> _DIRECTIONS_
Echo the lines below word for word, beginning at the line that contains "This screenshot has width=746, height=1136." and stopping after the line that contains "coord(129,18)".

> _EXTRACTED DATA_
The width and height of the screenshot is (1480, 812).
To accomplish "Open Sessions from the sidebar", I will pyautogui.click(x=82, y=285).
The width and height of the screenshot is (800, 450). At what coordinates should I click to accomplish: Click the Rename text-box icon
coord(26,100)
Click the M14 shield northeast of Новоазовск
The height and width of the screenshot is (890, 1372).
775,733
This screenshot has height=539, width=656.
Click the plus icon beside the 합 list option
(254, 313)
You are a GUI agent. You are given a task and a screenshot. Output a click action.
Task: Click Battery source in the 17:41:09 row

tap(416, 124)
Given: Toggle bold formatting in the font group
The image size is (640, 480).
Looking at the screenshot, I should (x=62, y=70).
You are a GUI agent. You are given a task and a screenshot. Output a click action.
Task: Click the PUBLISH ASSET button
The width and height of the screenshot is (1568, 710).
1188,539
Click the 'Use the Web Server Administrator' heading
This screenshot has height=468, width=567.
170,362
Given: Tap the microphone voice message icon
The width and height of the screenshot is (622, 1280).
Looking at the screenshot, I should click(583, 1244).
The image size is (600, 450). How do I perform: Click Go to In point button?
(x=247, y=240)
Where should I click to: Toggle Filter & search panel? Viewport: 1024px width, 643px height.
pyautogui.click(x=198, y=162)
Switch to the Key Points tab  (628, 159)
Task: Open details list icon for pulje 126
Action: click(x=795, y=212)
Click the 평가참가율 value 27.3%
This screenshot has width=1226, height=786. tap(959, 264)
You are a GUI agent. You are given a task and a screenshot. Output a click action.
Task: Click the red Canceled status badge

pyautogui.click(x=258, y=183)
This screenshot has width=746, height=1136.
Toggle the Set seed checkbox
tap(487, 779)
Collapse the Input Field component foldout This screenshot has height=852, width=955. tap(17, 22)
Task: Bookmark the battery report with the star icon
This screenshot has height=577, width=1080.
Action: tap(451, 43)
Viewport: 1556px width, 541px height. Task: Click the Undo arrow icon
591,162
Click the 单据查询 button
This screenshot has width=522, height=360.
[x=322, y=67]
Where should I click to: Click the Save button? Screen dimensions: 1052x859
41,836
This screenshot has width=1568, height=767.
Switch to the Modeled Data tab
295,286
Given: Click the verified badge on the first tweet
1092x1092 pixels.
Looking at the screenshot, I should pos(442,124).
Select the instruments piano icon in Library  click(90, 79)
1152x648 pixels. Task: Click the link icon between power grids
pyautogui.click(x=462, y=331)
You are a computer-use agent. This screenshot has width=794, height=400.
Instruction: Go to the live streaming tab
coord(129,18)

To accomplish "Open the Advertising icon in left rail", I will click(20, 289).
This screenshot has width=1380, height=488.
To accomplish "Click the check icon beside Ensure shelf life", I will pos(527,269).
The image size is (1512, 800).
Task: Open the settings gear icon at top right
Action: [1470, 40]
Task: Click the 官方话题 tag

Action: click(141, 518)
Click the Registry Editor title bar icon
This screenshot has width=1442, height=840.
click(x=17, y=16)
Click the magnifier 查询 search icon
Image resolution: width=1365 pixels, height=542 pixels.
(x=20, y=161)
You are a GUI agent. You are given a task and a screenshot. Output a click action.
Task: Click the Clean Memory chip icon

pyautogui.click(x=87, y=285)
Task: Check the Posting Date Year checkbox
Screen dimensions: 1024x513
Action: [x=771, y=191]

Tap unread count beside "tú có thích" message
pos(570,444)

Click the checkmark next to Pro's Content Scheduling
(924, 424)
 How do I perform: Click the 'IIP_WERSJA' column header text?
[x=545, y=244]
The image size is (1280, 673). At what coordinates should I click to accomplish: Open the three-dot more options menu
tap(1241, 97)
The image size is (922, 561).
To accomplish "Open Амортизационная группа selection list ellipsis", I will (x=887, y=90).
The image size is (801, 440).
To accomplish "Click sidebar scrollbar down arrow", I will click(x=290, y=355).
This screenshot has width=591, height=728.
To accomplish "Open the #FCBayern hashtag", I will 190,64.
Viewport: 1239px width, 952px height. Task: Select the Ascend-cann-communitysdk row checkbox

> _ANSWER IN FULL_
This screenshot has width=746, height=1136.
Toggle the Set seed checkbox
tap(487, 779)
Collapse the Input Field component foldout This screenshot has height=852, width=955. tap(17, 22)
Task: Bookmark the battery report with the star icon
This screenshot has height=577, width=1080.
Action: tap(451, 43)
Viewport: 1556px width, 541px height. Task: Click the Undo arrow icon
591,162
Click the 单据查询 button
This screenshot has width=522, height=360.
[x=322, y=67]
Where should I click to: Click the Save button? Screen dimensions: 1052x859
41,836
This screenshot has width=1568, height=767.
Switch to the Modeled Data tab
295,286
Given: Click the verified badge on the first tweet
1092x1092 pixels.
Looking at the screenshot, I should pos(442,124).
Select the instruments piano icon in Library  click(90, 79)
1152x648 pixels. Task: Click the link icon between power grids
pyautogui.click(x=462, y=331)
You are a computer-use agent. This screenshot has width=794, height=400.
Instruction: Go to the live streaming tab
coord(129,18)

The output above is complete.